Atuar junto aos movimentos sociais e compartilhar a trajetória com outras mulheres negras que também são referência a fizeram entender que, mesmo que a militarização esteja entranhada na sociedade, e principalmente na favela, a rotina de medo e violência não pode ser normalizada. Para Yane, provocar essa reflexão para quem vive na pele as consequências da militarização é mais um desafio. Ao mesmo tempo, reagir às violências e dar visibilidade às violações de direitos humanos envolve também, na maioria das vezes, colocar a si mesma e as pessoas que ama em risco.

Ser a pessoa que fala da foto que tira, ou da foto que não consegue tirar exige, em algumas situações, o entendimento dos momentos em que também é preciso se calar. “Por mais que seja o lugar em que a gente tem que correr de polícia; ou que a gente às vezes não pode falar, temos que fechar o olho sim e tapar a boca, porque Yane muitas vezes tá na rua e quem fica em casa é minha família. Por isso, todos os dias me pergunto: Quem cuida da gente? Porque tem horas que a cabeça da gente ó, fervilhando e pá, e tem horas que a gente tá revoltada mesmo e bota uma câmera na cara, feito eu já botei, e grava vídeo e quando vê a parada tá numa proporção de 5 mil views, mas você também, meu fio, não vai mais tomar sua cervejinha de boas não. Porque você começa a olhar pra todo mundo, acha até que o cara do bar que você bebe todo dia tá te olhando diferente”, expõe.

Durante a conversa, outra questão também destacada pela cineasta foi a sua relação com as crianças e como a militarização impacta desde cedo a vida na favela. Como contou Yane, esse elo com a infância parte muito do entendimento de que a sua missão é fazer a luta seguir: “A criança da favela sabe o que é a militarização. Ela fica com medo da polícia, ela chama de “gato preto” e fala: — ‘tia, corre, o gato preto!’ Isso é muito pesado e a minha relação com as crianças é a de conseguir ouví-las e aprender com elas, e eu acho que esse é um dos maiores “hackeamentos” que eu consigo ter”.

A infância e a juventude são grupos prioritários de trabalho da Rede Tumulto.

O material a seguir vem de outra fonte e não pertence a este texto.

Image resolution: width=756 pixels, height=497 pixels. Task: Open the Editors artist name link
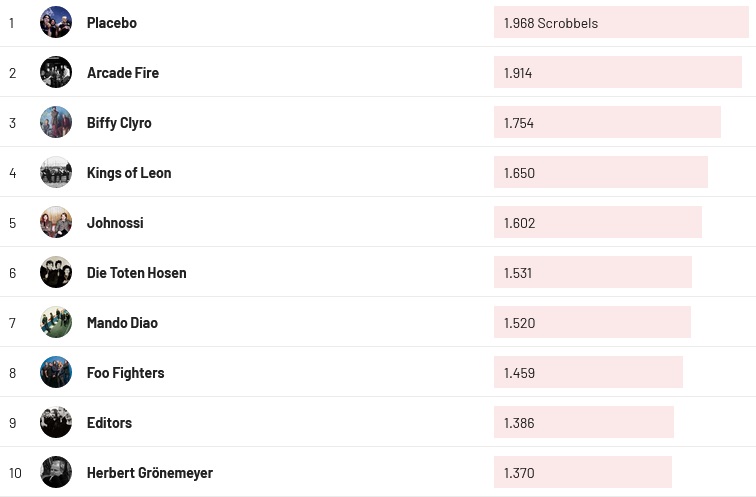[x=109, y=422]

Durante os piores anos da pandemia do Covid-19, inclusive, o coletivo seguiu com as atividades de formação, além da arrecadação e distribuição de cestas básicas no Totó e em outras favelas de Pernambuco, mesmo com todas as dificuldades que surgiram com o isolamento social. “Em 2020, mesmo na pandemia, fazendo a entrega de cesta, a gente continuava fazendo a formação para crianças, porque era ano de eleição e a gente precisava conversar com aquelas crianças; aquelas crianças dizer na família delas que ela tem que cobrar do vereador, dos outros parlamentares que fossem estar entrando, que tinha que ter um plano sobre o sistema de saúde, um plano para que elas não passassem necessidade”.

Para ela, a pandemia provou, mais uma vez, que na favela é “nós por nós” e que é preciso não só criar as redes, mas seguir fortalecendo-as, principalmente diante de um contexto e uma realidade de abandono público, de militarização e violência cotidiana contra corpos e territórios. “A pandemia provou que a gente tem uma rede gigante e que não foi dada. Uma rede que é construída todo dia. Acredito ainda que não é só dar a sua doação e dizer ‘fiz meu papel!’; mas dizer: ‘quem são essas pessoas?’ e eu tenho muito orgulho de coordenar a Rede Tumulto, porque a gente tá preocupado com quem são as pessoas que a gente atende. E o que eu aprendi na pandemia foi utilizar melhor essa rede e compreender o lugar político que a gente tem”, finaliza a cineasta do Totó que hoje leva o seu conhecimento para todo o país.